- PROBLEM STATEMENT:
The required output is the line with "Task: Focus the Email address field" plus all lines that follow it to the end of the listing below, written out exactly, with no pictures.

- EXERCISE INPUTS:
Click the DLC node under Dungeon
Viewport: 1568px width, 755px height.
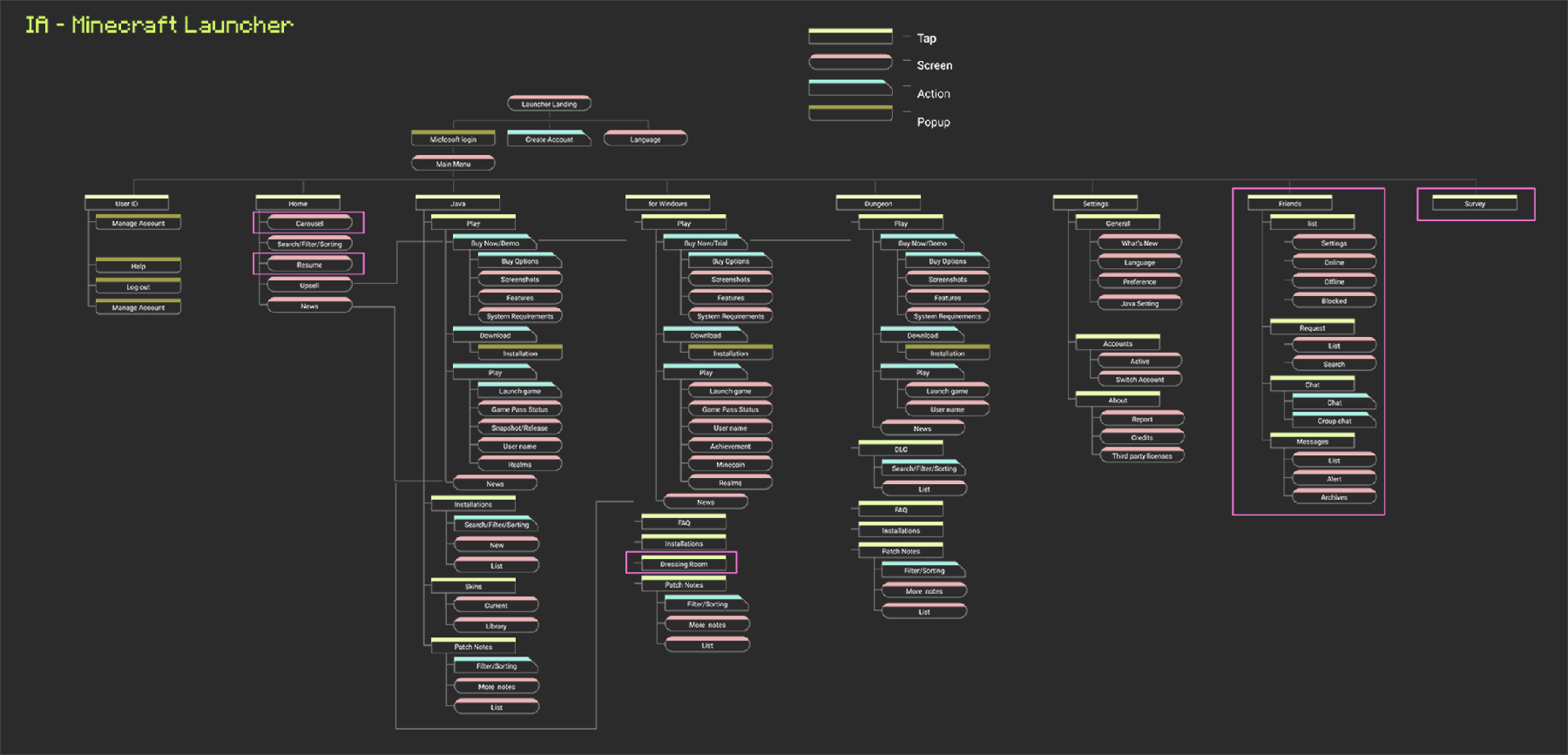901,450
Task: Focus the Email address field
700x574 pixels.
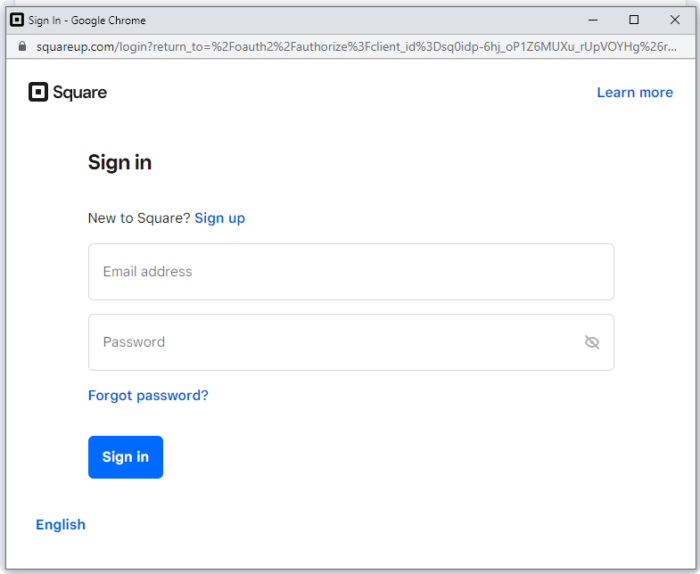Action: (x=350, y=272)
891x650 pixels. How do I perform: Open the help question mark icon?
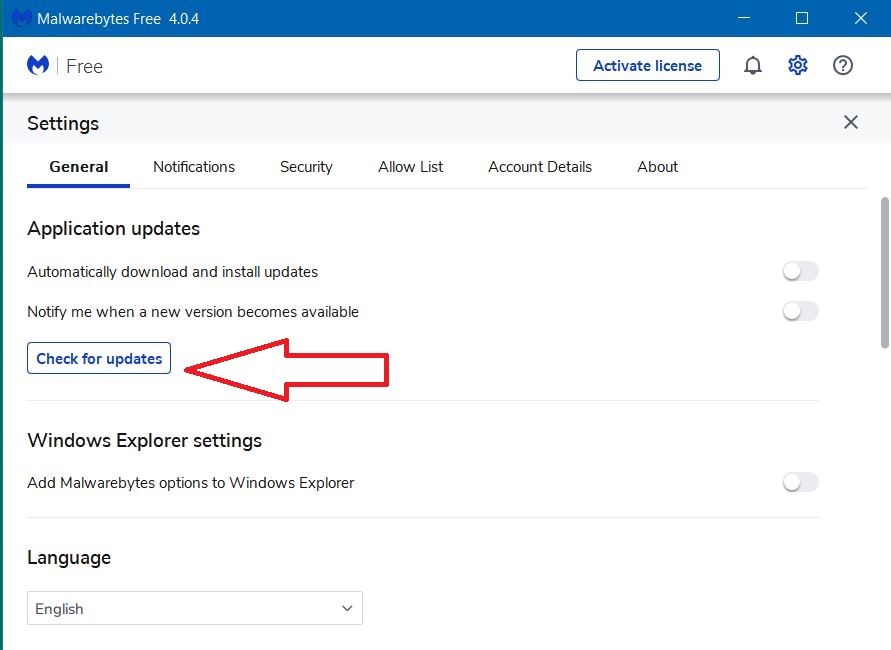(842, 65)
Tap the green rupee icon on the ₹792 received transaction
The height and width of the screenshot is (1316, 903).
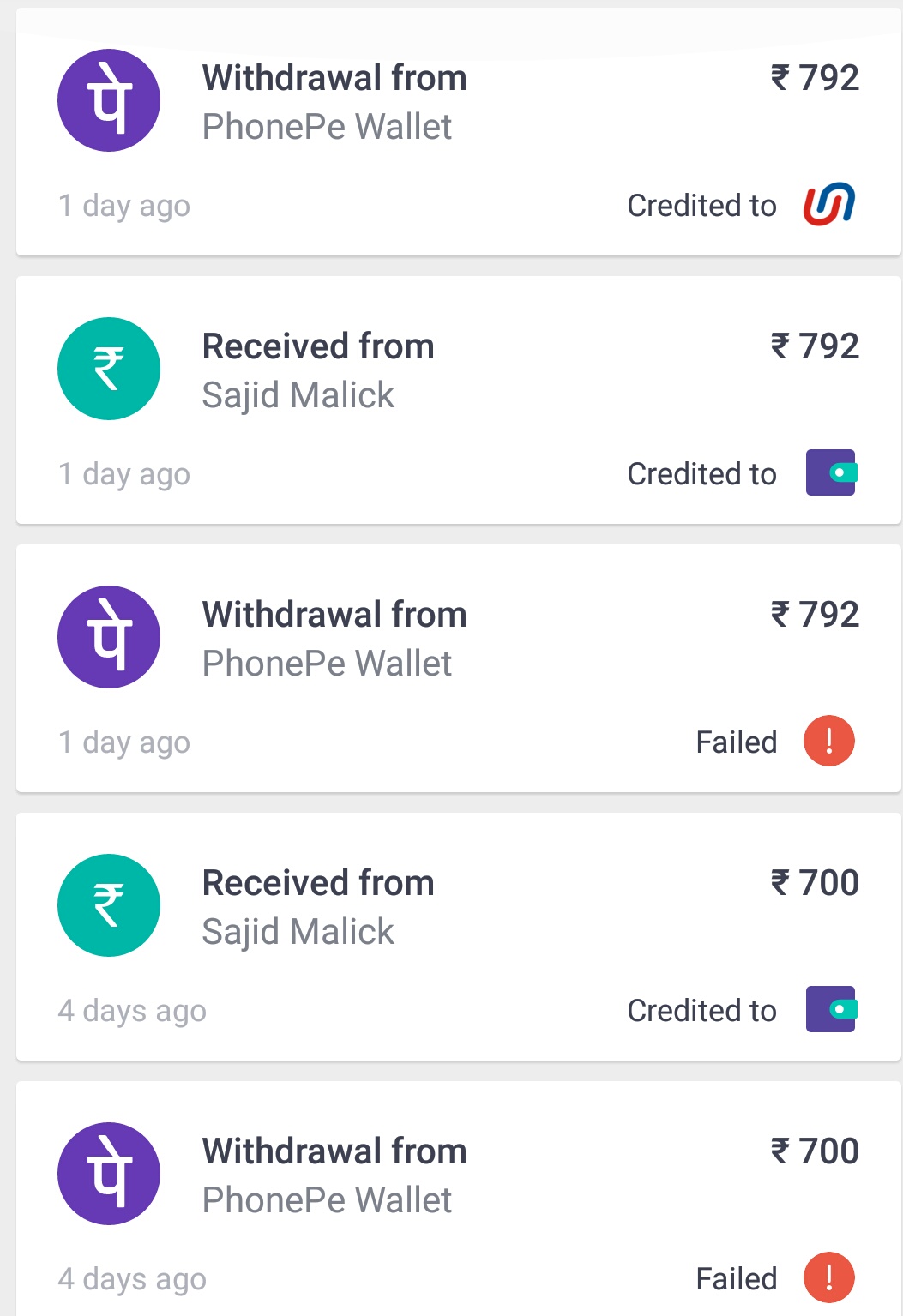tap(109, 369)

- EXERCISE RESPONSE:
Task: Focus the Email address field
700x574 pixels.
Action: (x=350, y=272)
891x650 pixels. How do I perform: Open the help question mark icon?
(842, 65)
Tap the green rupee icon on the ₹792 received transaction
The height and width of the screenshot is (1316, 903).
tap(109, 369)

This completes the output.